(To do)
Only a number is wanted: how many lines of the entries include the string "every"?

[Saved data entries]
☆ ☆ ☆ ☆ ☆

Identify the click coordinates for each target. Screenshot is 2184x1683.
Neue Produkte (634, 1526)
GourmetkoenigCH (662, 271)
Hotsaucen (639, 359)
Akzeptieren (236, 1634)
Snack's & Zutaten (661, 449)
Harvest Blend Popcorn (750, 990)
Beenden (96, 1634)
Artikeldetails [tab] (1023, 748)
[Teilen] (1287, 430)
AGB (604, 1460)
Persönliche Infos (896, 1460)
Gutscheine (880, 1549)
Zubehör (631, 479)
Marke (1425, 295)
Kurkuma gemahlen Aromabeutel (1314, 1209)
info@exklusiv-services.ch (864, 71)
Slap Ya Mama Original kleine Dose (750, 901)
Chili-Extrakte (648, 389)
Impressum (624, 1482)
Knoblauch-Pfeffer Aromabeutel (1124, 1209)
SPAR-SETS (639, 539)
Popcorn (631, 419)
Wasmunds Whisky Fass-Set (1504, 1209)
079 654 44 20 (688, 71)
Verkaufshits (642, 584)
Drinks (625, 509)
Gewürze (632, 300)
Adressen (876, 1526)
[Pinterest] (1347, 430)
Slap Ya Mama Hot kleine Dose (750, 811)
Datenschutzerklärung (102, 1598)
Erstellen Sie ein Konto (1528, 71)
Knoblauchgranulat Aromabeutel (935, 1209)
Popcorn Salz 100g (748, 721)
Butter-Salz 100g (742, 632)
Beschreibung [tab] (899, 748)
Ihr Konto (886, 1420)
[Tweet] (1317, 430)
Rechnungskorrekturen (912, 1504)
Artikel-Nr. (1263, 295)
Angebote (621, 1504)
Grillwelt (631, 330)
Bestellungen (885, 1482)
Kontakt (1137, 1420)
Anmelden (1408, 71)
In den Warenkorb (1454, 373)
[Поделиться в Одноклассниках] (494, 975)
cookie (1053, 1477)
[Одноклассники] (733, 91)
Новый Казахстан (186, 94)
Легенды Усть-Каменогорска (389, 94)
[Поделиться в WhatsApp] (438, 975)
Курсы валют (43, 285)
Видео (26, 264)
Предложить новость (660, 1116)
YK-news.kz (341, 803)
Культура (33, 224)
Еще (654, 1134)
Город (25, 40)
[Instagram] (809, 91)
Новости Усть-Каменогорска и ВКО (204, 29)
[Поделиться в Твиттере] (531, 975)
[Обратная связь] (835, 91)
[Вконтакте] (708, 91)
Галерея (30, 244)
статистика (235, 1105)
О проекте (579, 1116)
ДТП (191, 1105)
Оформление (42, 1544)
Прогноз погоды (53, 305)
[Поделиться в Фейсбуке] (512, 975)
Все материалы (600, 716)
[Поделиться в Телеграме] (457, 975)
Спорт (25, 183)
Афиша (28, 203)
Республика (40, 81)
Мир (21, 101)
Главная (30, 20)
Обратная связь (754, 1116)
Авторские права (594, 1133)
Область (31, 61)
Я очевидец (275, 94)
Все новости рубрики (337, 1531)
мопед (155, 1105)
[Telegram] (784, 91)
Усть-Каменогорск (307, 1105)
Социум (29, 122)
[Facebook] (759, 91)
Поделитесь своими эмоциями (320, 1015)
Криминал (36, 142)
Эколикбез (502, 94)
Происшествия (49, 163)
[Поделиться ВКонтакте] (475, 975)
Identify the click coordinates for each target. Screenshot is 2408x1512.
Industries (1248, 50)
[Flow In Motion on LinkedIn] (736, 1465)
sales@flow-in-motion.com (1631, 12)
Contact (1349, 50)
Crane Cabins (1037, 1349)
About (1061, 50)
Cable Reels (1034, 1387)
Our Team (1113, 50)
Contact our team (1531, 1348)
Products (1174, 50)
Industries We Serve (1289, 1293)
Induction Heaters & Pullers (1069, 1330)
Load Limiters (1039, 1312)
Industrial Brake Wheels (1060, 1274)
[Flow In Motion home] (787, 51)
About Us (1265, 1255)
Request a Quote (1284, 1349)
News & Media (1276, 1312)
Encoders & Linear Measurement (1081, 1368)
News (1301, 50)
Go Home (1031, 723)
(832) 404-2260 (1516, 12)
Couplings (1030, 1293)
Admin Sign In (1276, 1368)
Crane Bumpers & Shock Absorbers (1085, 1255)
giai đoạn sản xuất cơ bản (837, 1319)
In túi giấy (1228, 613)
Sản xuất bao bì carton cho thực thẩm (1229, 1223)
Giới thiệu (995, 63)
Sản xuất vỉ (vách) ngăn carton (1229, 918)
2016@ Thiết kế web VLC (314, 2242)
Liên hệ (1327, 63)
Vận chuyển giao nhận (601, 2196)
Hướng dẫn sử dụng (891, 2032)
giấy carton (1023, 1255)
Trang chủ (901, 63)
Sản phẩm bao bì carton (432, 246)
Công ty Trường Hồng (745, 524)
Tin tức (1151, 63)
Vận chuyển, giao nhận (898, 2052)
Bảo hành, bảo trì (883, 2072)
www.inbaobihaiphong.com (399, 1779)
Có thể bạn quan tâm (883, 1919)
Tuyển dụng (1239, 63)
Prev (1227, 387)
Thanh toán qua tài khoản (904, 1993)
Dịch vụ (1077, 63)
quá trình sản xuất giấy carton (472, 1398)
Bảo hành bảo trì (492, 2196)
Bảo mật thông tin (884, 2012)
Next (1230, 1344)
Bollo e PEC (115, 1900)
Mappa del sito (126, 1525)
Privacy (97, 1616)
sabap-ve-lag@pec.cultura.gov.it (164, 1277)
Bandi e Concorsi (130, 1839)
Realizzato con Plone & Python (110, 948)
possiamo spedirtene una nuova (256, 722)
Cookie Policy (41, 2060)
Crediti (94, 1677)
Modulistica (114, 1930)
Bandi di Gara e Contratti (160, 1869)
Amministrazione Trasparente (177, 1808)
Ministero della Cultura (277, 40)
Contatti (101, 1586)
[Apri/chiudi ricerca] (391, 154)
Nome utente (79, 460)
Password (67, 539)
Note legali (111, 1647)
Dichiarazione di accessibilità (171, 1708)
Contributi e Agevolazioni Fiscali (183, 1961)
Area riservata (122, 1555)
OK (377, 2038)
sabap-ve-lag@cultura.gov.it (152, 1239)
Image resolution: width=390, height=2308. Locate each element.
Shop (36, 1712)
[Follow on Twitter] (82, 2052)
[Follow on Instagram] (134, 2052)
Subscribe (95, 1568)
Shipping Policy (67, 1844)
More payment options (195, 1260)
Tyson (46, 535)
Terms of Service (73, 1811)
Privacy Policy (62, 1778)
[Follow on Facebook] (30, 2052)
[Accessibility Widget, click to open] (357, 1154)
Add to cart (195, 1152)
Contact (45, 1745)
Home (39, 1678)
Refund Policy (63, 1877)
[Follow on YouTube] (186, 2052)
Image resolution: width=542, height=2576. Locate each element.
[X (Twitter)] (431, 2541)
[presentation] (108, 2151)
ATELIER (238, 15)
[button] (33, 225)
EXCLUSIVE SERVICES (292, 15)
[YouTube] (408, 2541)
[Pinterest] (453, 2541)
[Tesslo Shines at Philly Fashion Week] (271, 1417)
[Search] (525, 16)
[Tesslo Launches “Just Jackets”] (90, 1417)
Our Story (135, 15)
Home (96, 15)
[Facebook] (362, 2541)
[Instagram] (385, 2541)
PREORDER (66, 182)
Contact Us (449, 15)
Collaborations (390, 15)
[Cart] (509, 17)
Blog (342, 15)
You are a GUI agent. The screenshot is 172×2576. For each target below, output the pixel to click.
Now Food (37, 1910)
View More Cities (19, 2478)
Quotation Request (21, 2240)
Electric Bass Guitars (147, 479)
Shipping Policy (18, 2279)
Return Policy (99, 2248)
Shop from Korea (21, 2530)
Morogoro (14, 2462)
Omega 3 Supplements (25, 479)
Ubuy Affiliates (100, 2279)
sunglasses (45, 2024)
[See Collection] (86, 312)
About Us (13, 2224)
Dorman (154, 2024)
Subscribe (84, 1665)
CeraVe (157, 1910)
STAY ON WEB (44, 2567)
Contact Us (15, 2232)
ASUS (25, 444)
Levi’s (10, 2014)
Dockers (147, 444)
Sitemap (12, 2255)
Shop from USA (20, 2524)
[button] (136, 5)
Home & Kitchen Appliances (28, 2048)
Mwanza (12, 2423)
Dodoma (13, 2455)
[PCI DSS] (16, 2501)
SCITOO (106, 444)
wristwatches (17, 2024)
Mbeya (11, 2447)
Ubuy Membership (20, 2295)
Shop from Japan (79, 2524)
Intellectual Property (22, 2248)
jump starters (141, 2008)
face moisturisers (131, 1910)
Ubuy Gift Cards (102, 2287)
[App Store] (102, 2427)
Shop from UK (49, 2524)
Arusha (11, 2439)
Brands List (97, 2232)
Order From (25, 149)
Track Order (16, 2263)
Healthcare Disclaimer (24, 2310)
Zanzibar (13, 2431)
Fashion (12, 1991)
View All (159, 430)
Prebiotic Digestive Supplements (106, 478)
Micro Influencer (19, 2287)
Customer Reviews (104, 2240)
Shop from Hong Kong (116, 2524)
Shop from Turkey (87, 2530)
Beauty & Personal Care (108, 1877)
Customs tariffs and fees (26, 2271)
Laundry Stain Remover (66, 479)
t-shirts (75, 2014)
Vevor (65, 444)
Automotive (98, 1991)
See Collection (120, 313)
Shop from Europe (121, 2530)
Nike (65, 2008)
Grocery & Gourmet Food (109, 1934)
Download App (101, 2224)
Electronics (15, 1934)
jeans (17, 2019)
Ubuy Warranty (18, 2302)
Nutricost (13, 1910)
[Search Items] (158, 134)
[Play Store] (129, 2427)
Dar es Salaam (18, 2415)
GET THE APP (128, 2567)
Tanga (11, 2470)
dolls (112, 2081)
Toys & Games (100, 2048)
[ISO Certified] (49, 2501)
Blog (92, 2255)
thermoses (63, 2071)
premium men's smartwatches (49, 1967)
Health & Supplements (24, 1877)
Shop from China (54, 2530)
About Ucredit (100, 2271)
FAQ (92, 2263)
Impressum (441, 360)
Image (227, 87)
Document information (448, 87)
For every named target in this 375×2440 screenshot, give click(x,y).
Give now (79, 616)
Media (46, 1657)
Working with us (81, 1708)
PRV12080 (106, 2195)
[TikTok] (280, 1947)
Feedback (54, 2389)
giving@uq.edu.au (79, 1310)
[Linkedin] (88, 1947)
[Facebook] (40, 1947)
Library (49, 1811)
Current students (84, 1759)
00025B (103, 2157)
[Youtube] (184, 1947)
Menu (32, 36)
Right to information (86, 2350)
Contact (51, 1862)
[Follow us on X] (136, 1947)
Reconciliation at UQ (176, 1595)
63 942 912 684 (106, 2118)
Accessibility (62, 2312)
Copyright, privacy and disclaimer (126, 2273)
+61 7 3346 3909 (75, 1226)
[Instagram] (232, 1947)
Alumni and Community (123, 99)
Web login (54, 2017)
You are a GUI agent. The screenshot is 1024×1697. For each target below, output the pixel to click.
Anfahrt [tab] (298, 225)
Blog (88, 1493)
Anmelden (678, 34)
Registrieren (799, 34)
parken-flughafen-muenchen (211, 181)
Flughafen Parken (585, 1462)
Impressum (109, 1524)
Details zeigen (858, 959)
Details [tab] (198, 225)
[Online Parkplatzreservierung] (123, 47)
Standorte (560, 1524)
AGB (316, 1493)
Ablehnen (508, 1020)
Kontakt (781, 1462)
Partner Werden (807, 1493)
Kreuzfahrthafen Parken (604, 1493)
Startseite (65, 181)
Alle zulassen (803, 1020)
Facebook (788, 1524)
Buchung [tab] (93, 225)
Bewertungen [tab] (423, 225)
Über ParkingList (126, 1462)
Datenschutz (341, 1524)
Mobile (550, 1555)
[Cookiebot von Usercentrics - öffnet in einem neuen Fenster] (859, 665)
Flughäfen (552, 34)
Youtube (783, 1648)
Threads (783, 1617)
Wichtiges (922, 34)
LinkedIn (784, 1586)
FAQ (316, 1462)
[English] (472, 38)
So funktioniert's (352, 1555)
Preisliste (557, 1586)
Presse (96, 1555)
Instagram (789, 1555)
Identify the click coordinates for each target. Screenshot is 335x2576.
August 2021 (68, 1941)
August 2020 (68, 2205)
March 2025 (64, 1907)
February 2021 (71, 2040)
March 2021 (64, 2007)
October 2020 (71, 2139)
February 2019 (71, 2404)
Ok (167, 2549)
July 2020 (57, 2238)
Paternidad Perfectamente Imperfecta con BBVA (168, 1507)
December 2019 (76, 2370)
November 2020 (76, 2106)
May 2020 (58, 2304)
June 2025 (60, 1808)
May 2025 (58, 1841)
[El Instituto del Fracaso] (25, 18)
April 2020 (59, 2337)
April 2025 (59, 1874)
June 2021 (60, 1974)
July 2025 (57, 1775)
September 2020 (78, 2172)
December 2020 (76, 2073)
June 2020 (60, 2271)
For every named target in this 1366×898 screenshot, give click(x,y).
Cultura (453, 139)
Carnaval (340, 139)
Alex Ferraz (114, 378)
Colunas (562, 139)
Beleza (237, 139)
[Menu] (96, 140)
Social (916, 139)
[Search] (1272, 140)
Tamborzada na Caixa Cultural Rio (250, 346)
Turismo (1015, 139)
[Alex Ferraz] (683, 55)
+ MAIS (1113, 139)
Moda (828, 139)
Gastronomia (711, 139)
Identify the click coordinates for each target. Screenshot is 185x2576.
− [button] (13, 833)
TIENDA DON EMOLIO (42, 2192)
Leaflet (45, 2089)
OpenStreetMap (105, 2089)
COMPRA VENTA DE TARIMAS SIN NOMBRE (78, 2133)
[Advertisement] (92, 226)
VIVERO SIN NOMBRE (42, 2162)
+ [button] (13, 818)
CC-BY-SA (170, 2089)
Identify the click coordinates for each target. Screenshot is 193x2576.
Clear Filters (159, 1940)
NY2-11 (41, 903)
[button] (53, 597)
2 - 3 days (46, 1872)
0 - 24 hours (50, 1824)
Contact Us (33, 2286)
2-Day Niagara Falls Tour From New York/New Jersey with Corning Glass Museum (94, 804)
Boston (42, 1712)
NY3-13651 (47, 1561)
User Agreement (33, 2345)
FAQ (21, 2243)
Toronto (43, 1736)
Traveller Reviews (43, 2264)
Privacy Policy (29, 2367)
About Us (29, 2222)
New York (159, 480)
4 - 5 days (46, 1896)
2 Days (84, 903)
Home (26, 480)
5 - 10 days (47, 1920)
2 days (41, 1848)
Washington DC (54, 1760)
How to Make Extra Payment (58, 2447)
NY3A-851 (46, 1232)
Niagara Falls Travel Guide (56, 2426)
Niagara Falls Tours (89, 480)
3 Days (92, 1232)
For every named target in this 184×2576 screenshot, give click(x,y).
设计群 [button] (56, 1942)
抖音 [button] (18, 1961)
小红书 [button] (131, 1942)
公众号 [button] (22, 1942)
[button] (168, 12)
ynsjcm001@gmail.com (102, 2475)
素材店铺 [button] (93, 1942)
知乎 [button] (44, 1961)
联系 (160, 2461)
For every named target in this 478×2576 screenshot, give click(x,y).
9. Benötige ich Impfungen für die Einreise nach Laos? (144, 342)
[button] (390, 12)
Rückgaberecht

☆ ☆ ☆ ☆ ☆

(Your response)
4